There is a resignation in those words; a simple acknowledgment of more death to be dealt. It makes the player wonder, where does Aloy stand in terms of right and wrong when it comes to killing people? Does she kill out of necessity, or is Nil right? Does she enjoy it? Aloy’s behavior is completely different if she chooses not to duel Nil. She bluntly states that she’s leaving after she acknowledges that killing is simply a sport for Nil. However, this reaction doesn’t necessarily erase the past work she did with Nil and it should be noted she doesn’t state how she feels about killing.
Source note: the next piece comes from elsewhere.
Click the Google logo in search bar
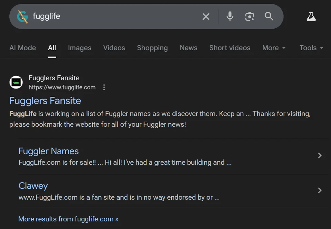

In the end, Aloy’s complicity with Nil can land two different ways depending on the player’s choices and perception. Either way, the game design can, unfortunately, push the player into potentially believing that Aloy does get a slight thrill from fighting and killing, be it from killing monsters or humans, due to the game’s encouragement to clear out bandit camps and the narrative’s lack of acknowledgment of human death.